Eccoci sabato 28 aprile all’Abbazia di Einsiedeln. Davanti a quella Madonna Nera, un’Ausilia orgogliosa consegna a padre Giustino Pagnamenta – benedettino ticinese e unico tra 50 monaci del convento a parlare italiano – la statuina benedetta della nostra Madonna di Oropa. Seguendo poi le indicazioni del regista Raffaele Genovese e della sua squadra, fermandoci per le riprese nei punti più significativi del cammino, siamo passati per il Lago dei Quattro Cantoni, monumentale scenario delle gesta di Gugliemo Tell. Altra sosta doverosa ed emozionante è stata fatta alle Gole di Schöllenen, sulla strada verso il Passo del Gottardo. Nella loro parte più stretta si trova il famoso Ponte del Diavolo. Come tutti i ponti che si portano dietro questa leggenda, anche qui il demonio – impegnandosi a costruire il pericoloso passaggio – pretese l’anima del primo viandante. E, come da copione, gli abitanti della valle fecero passare per primo il solito e malcapitato caprone…

Dove vai amico?

A Hospental, ultimo paese prima del valico, sulla facciata della chiesetta dedicata a San Carlo Borromeo c’è una curiosa iscrizione: “Qui la strada si divide, dove vai amico? Vuoi scendere all’eterna Roma, o verso Colonia la Santa sul Reno tedesco, oppure a occidente nel paese dei Franchi?” Su questa montagna lo spigolo di una pietra può davvero decidere il destino di un primo rivolo di sorgente. Se gira verso Sud l’acqua va all’Adriatico, via Ticino e Po. Se va a Nord, seguendo il Reno, finisce al Mare del Nord.
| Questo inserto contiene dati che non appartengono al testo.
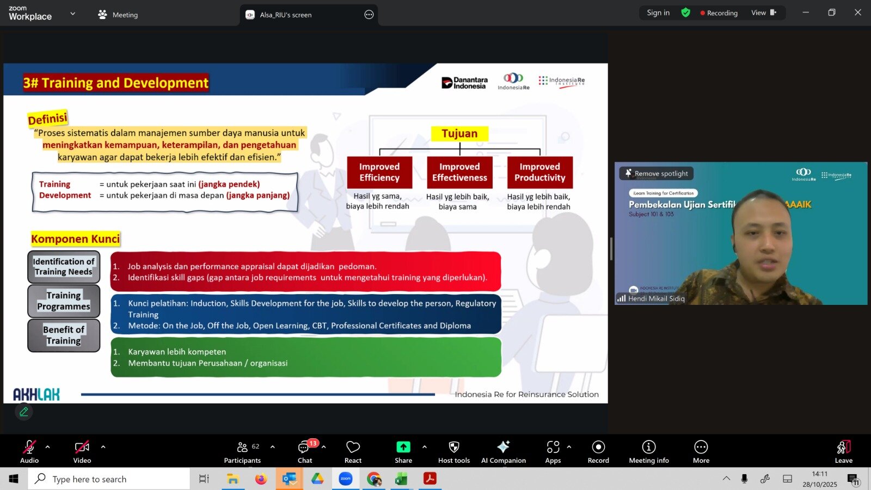
Task: Open Host tools shield icon
Action: pos(453,451)
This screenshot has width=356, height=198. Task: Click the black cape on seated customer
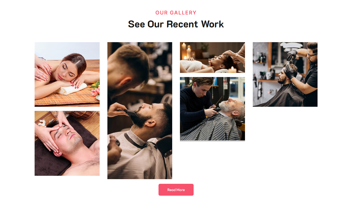click(x=279, y=96)
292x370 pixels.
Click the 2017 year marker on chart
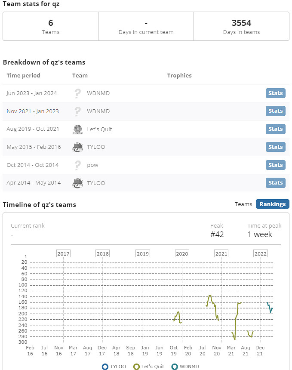coord(63,253)
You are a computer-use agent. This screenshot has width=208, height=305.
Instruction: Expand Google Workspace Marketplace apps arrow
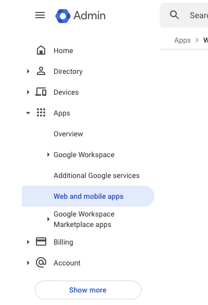coord(48,219)
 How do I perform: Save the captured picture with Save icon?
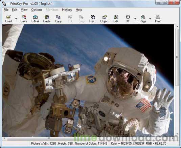click(24, 19)
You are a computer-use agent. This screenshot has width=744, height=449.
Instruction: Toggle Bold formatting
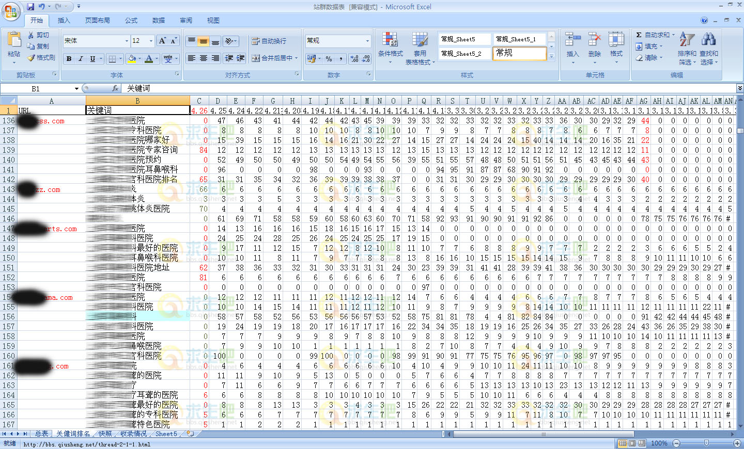pyautogui.click(x=69, y=59)
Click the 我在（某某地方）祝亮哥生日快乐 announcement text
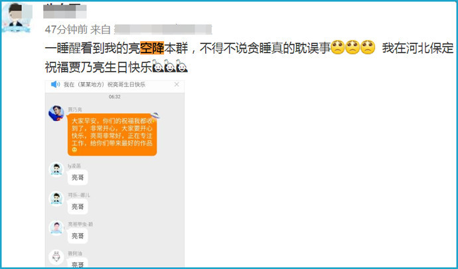The width and height of the screenshot is (458, 269). click(105, 84)
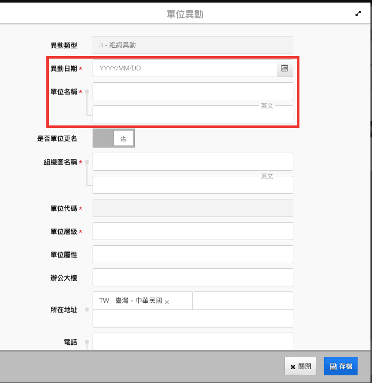Click the 單位名稱 Chinese name field

point(192,91)
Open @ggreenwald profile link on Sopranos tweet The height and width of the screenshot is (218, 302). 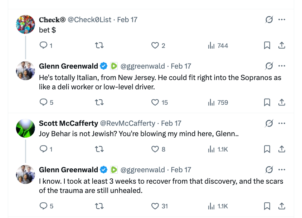click(143, 66)
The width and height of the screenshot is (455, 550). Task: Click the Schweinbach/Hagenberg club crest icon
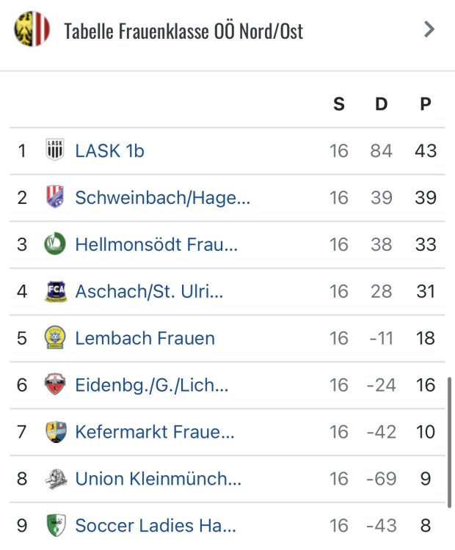click(x=55, y=197)
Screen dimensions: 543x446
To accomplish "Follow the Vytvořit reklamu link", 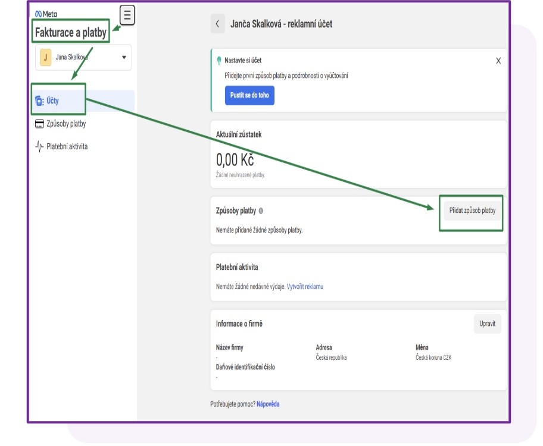I will click(x=305, y=287).

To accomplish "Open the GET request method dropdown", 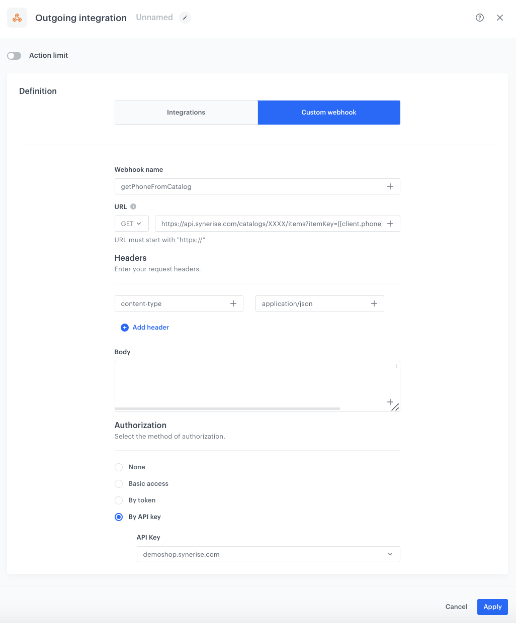I will (131, 224).
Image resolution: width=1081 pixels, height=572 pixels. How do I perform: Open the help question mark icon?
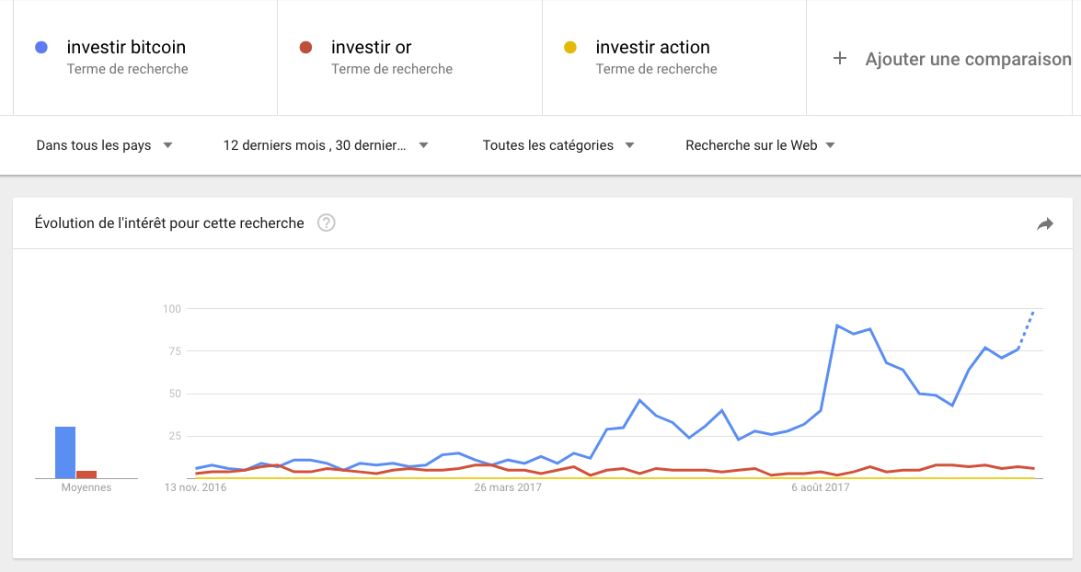(x=326, y=223)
Oppure, come dice l’iscrizione, può andare a Occidente, portata dal Rodano e allora finisce nel Mar Tirreno. Nel cuore della Svizzera i fiumi sono ancora giovani e portano vita pura nelle arterie del Continente. Il Gottardo si supera comodamente con il tunnel autostradale, sul passo c’è ancora molta neve, ma l’avevamo già camminato l’altra volta, scendendo le infinite svolte della strada napoleonica della Val Tremola. Ci aspetta la lunga Val Leventina, la calda accoglienza al Convento dei Cappuccini di Faido, la meraviglia romanica di San Nicolao di Giornico e i castelli di Bellinzona, nel 2000 dichiarate Patrimonio dell’Umanità dall’Unesco.

Nel segno di San Carlo

Il Sacro Monte della Madonna del Sasso di Orselina, sopra Locarno, è indubbiamente il luogo religioso più importante del Ticino. L’origine di questo complesso, così scenografico per la sua posizione, si lega ad una visione della Madonna avuta nel 1480 da fra Bartolomeo d’Ivrea. Sul Lago Maggiore, a pochi passi dal confine italiano, sorge il complesso del Sacro Monte dell’Addolorata di Brissago. Sembra di essere in un altro mondo, a causa dalla grande suggestione naturalistica che questo posto ispira. A Cannobio salutiamo don Bruno Medina, rettore del santuario della SS. Pietà, che ci parla della presenza di San Carlo. Da qui in avanti, fino a Oropa, i segni del Borromeo non ci abbandoneranno più, a testimoniare il valore continuo del cammino che stiamo facendo. A Ghiffa, poco prima di Verbania, saliamo alti sul lago per raggiungere la SS. Trinità, il primo dei sette Sacri Monti piemontesi che si fregiano del riconoscimento Unesco. Don Angelo Nigro, giovane cappellano del luogo, ci regala mezz’ora del suo tempo prezioso. La parrocchia conta tredici chiese: lui è uno, ma avrebbe bisogno di essere “trino”, come la santa effige che ci ha illustrato… Martedì 1° maggio siamo ad Oropa, primo giorno del mese mariano. Ausilia stavolta è più che emozionata, toglie dallo zaino la piccola Madonna Nera di Einsiedeln e la consegna al nostro vescovo Gabriele. C’è gran fermento al santuario. Il Rettore ci dice che ci sono tanti fedeli arrivati dalle Filippine e quasi 300 pellegrini ucraini. Fuori, sotto i portici del chiostro, sento voci inglesi e tedesche. Abbiamo viaggiato tra le Madonne d’Europa, ma il mondo era qui.